▶ [Request 1]:
Duplicate the Boolean tests post from "Matthew Woodcraft mattheww" to "iterator is empty?".
▶ [Request 2]:
In the Boolean tests post, rewrite the paragraph beginning "The point is that" more briefly, keeping its main facts.

▶ [Document text]:
** START **

Boolean tests [was Re: Attack a sacred Python Cow]

Matthew Woodcraft mattheww at chiark.greenend.org.uk
Thu Jul 31 17:01:48 EDT 2008


Steven D'Aprano wrote:
>On Wed, 30 Jul 2008 20:55:03 +0100, Matthew Woodcraft wrote:

>> On the other hand, iterators provide a clear example of problems with
>> "if x": __nonzero__ for iterators (in general) returns True even if they
>> are 'empty'.

> How do you propose telling whether an iterator is empty?
> That's a generic problem with any sort of lazy function. You don't know
> if it has finished unless you try grabbing data from it.

Of course.

The point is that if you tell people that "if x" is the standard way to
check for emptiness, and also support a general principle along the
lines of "write your function using the interfaces you expect, and call
it using the object you have", you should expect to end up with bugs of
this sort.

** END **

▶ [Data extract]:
** START **

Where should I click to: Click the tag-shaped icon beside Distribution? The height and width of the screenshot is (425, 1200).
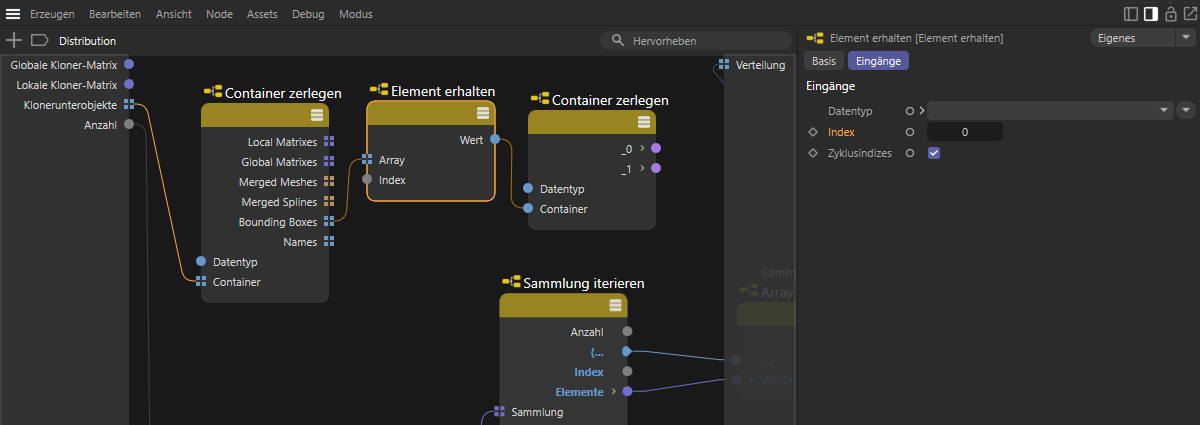point(40,40)
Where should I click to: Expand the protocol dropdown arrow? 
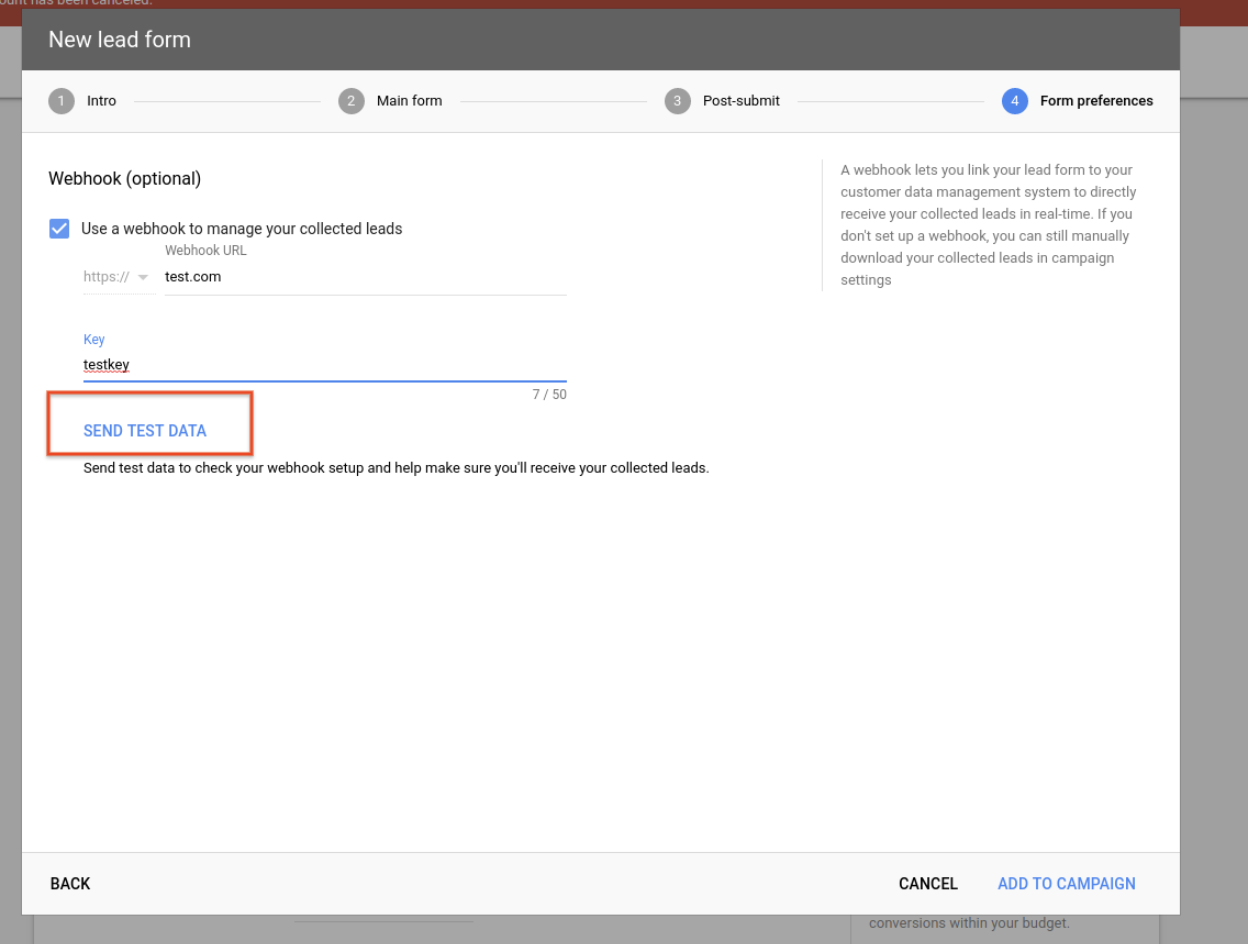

** END **

▶ [Written response 1]:
Matthew Woodcraft mattheww at chiark.greenend.org.uk
Thu Jul 31 17:01:48 EDT 2008


Steven D'Aprano wrote:
>On Wed, 30 Jul 2008 20:55:03 +0100, Matthew Woodcraft wrote:

>> On the other hand, iterators provide a clear example of problems with
>> "if x": __nonzero__ for iterators (in general) returns True even if they
>> are 'empty'.

> How do you propose telling whether an iterator is empty?

▶ [Written response 2]:
Teaching "if x" as the standard emptiness check while also endorsing the principle "write your function using the interfaces you expect, and call it using the object you have" should be expected to produce bugs of this sort.